La segunda señal es el lenguaje de contratación. Las agencias deberían exigir a los proveedores que identifiquen las funciones de IA, los proveedores de modelos, las prácticas de datos de entrenamiento u operativas, los mecanismos de actualización y los cambios sustanciales.
La Government Accountability Office informó en abril de 2026 que ciertas agencias federales no estaban recopilando sistemáticamente las lecciones aprendidas de las adquisiciones de IA. Su evaluación de contratación consideró el aprendizaje compartido como un paso importante para mejorar las compras futuras.
Observe si los gobiernos crean cláusulas contractuales reutilizables y revisan las conclusiones. Eso demostraría que el descubrimiento está influyendo en la forma en que las agencias compran tecnología, y no solo en cómo la describen después.
También observe si los contratos otorgan a las agencias aviso y opciones cuando los sistemas cambian. La capacidad de un proveedor para sustituir un modelo sin una revisión significativa puede volver obsoleta la evaluación de ayer.

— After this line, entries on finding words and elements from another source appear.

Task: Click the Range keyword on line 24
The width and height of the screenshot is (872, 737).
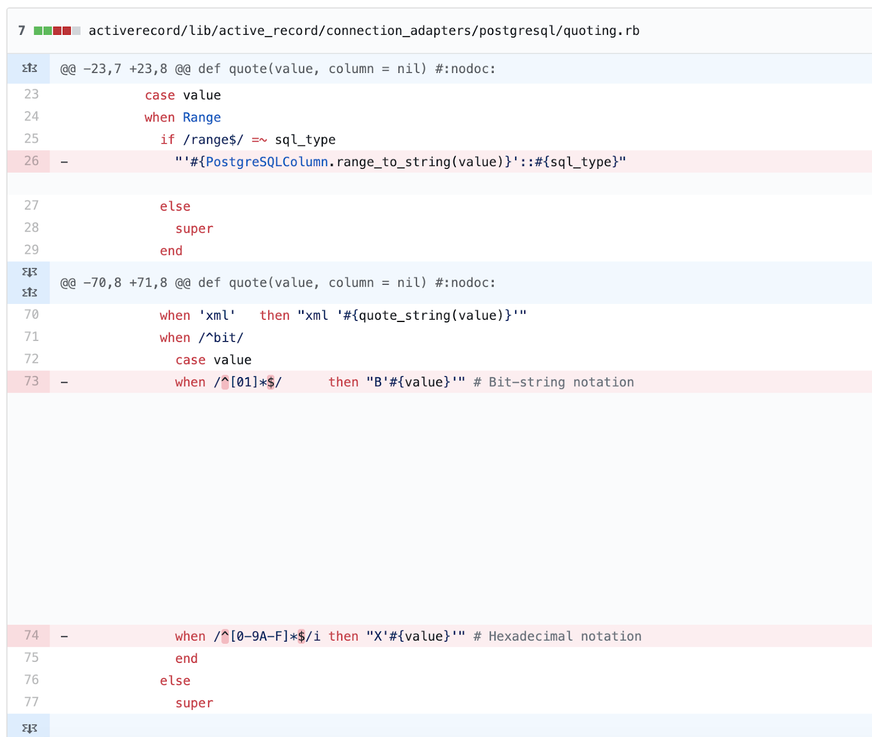Action: pyautogui.click(x=202, y=118)
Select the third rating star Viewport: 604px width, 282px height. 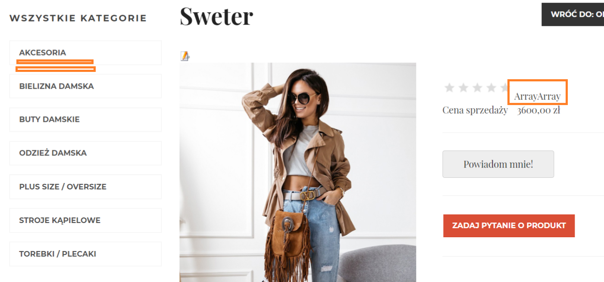coord(477,88)
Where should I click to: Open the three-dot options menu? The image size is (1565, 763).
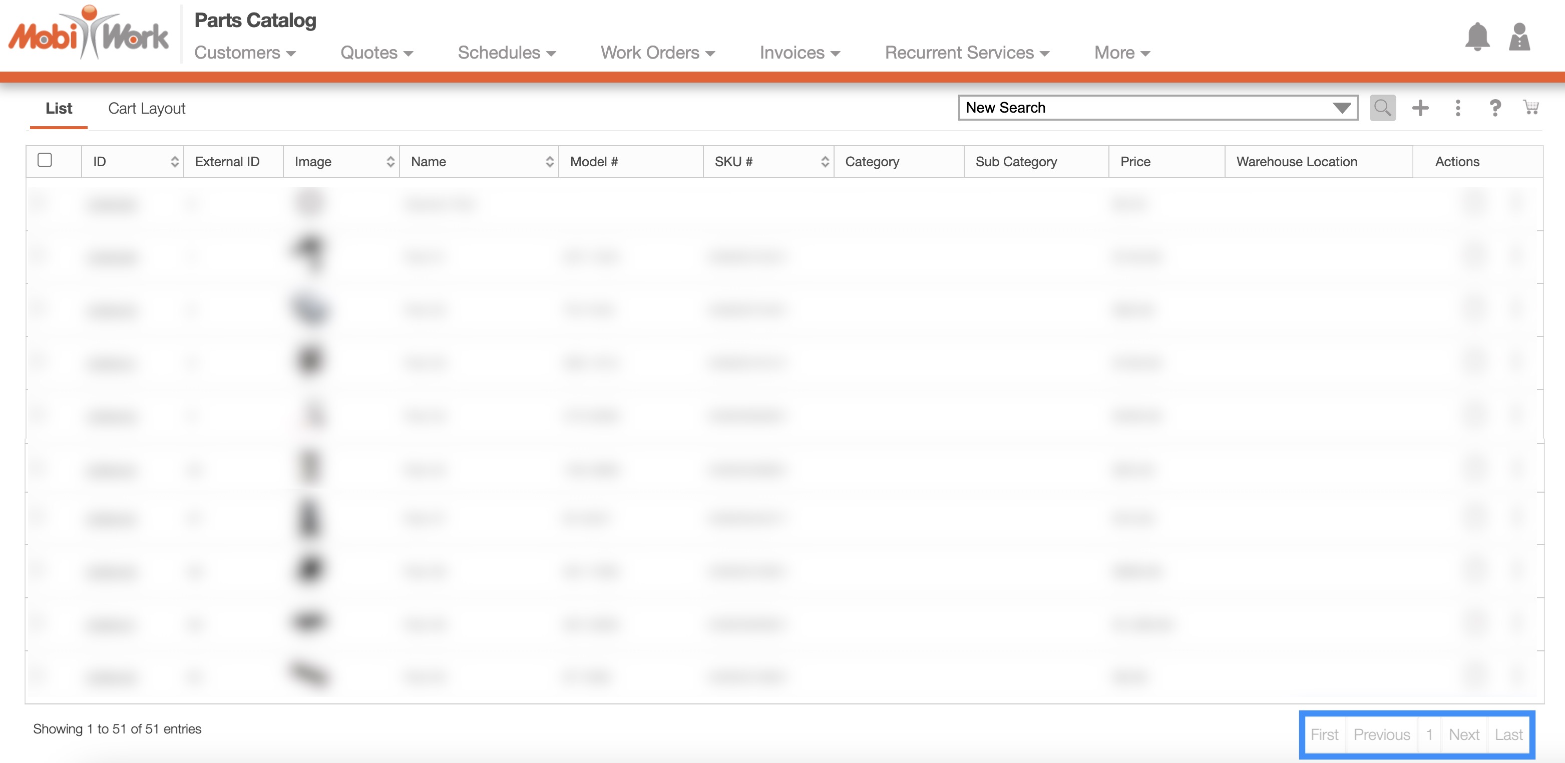coord(1457,108)
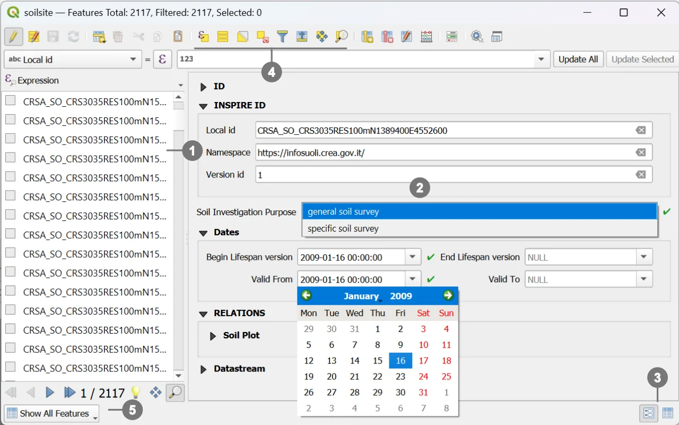Open the field calculator abacus icon

click(x=426, y=37)
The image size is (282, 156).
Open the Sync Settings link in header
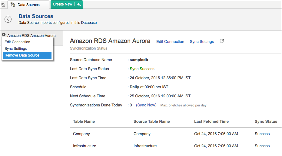[x=202, y=42]
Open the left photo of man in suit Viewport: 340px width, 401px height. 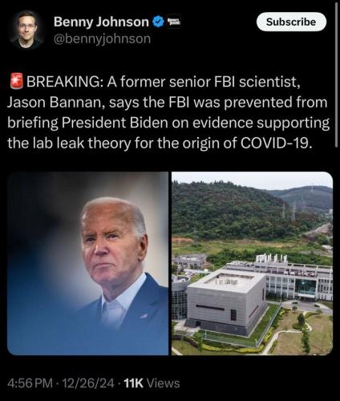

La tercera señal es la evidencia de una conciliación continua. Las agencias deberían comparar sus inventarios con registros de identidad, herramientas de seguridad, datos de gastos, registros de software e informes de empleados.
Un inventario en crecimiento no es automáticamente un fracaso. Puede indicar que el descubrimiento está mejorando. La pregunta relevante es si los usos recién detectados reciben responsables, clasificaciones y medidas correctivas.
Los informes públicos de incidentes ofrecerán otra pista. Una agencia sin problemas de IA reportados podría tener controles excelentes, pero también podría carecer de canales para detectarlos y divulgarlos.
Los líderes deberían rastrear los incidentes evitados por poco, además de los daños confirmados. Un documento confidencial cargado en un asistente no aprobado merece atención incluso si el proveedor no lo retuvo o ningún residente sufrió una consecuencia adversa.
El titular de Google News pronto dará paso a otra disputa sobre políticas de IA. La pregunta operativa debería seguir siendo: ¿puede una agencia nombrar los sistemas que influyen en su trabajo, explicar su propósito y demostrar quién puede detenerlos?
Para los empleados públicos, esa pregunta debería orientar la selección de herramientas antes de que información sensible entre en un prompt. Para los compradores de tecnología, debería orientar los contratos antes de que un proveedor se vuelva difícil de sustituir.
Para los residentes, la calidad del inventario ofrece una forma práctica de juzgar si las promesas de IA responsable se han convertido en controles operativos. Pregunte si la lista publicada abarca los usos reales, identifica la responsabilidad humana y registra actualizaciones relevantes.
Encontrar IA no constituye todo el programa de gobernanza. Es el punto en el que los eslóganes se enfrentan a la evidencia. Cuando la próxima noticia de Google News destaque una decisión automatizada fallida, el dato más revelador será si los funcionarios sabían que el sistema existía antes de que causara daño.